The Seventeen Traditions
Page 3
In the early 1920s, my father returned to Lebanon. When he came back to Connecticut in 1925, with his nineteen-year-old bride, he found just the kind of place he wanted in the town of Winchester, which includes the town of Winsted. Winchester fit the measurements of the polis, the ideal small city-state outlined by the ancient Greeks. Pop found a building he liked on Main Street in Winsted, a building with upstairs apartments and a storefront on the ground level. He rented out the apartments, and below he opened up the Highland Sweet Shop, which eventually became a full-service restaurant and bakery he called the Highland Arms.
My mother was a standout student. After graduation she quickly became a teacher, first in her hometown and then in a nearby town—already an adventurous move for those times, when single women were to remain under their family’s roof until they married. At that time village school boards tested a teacher’s knowledge publicly before hiring, an event mother recalled with amusement over how she handled the challenge. Within months influenza struck that community and many of her students were stricken. Against all advice, mother insisted on visiting each of her students at home. She attributed some of her immunity to huge doses of raw garlic and fresh oranges daily. In her adopted country she gave birth to four children in her first nine years of marriage, and assumed the twin role of mother and active community-minded citizen.

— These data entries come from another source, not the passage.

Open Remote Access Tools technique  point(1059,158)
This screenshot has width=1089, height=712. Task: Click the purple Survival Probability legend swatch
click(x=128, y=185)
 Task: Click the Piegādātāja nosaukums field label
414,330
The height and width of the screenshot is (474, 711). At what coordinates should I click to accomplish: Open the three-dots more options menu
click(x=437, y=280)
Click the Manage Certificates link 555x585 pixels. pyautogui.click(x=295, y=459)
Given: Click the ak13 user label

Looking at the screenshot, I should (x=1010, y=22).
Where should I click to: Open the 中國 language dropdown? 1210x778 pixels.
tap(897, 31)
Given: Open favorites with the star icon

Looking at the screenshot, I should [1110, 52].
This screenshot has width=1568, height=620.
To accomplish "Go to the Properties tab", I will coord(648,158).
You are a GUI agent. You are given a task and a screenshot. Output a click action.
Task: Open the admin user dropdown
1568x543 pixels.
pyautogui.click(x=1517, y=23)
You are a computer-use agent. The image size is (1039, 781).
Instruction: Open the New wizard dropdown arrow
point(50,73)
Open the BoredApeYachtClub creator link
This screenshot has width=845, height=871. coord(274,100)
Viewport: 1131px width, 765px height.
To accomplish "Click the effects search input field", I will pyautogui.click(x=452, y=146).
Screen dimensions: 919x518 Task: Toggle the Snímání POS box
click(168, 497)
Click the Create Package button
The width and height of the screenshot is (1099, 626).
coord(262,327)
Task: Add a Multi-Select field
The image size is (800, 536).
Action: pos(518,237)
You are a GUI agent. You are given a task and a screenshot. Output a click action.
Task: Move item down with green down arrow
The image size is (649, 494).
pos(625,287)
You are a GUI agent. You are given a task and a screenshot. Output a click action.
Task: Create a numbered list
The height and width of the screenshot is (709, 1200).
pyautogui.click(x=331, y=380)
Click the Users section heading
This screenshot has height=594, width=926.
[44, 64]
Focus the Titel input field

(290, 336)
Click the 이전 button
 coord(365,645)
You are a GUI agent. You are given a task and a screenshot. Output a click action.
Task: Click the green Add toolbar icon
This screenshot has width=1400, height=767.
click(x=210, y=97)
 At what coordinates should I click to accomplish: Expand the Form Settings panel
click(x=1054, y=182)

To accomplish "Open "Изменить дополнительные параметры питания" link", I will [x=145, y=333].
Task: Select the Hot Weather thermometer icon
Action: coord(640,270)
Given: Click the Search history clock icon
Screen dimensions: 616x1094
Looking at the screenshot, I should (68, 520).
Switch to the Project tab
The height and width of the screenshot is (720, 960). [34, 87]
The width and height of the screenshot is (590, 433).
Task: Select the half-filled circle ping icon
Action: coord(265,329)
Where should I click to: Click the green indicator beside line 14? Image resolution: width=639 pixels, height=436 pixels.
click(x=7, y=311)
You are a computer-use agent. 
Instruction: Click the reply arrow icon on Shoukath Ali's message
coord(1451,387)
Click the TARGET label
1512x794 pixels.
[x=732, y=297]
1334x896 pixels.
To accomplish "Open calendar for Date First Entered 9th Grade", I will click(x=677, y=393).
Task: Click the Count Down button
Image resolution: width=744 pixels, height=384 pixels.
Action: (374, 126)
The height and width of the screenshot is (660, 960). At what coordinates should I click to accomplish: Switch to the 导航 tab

Her first born, Shafeek (which means “the compassionate one” in Arabic), was wise beyond his years as a youngster. He took responsibility as a family duty. He loved exploring Winsted and the surrounding towns, farms, forests, and lakes with map in hand. He was the unusual big brother who took a continual interest in his younger siblings—in our well-being, our education, and our horizons. When he went off to the Navy in World War II, we felt like we were losing our coach—our source of curiosity and adventure, the older brother who taught us to dream about unusual futures.
Claire was the classic big sister. She filled in when my mother was preoccupied with other family or community matters, making sure I ate my food and did my chores. A selfless child, she regularly tended to the needs of others. During the war we raised chickens for their eggs and meat, and Claire disliked—indeed abhorred—plucking the feathers off a chicken we were preparing to have for dinner. But she found other joys in life, among them playing the piano.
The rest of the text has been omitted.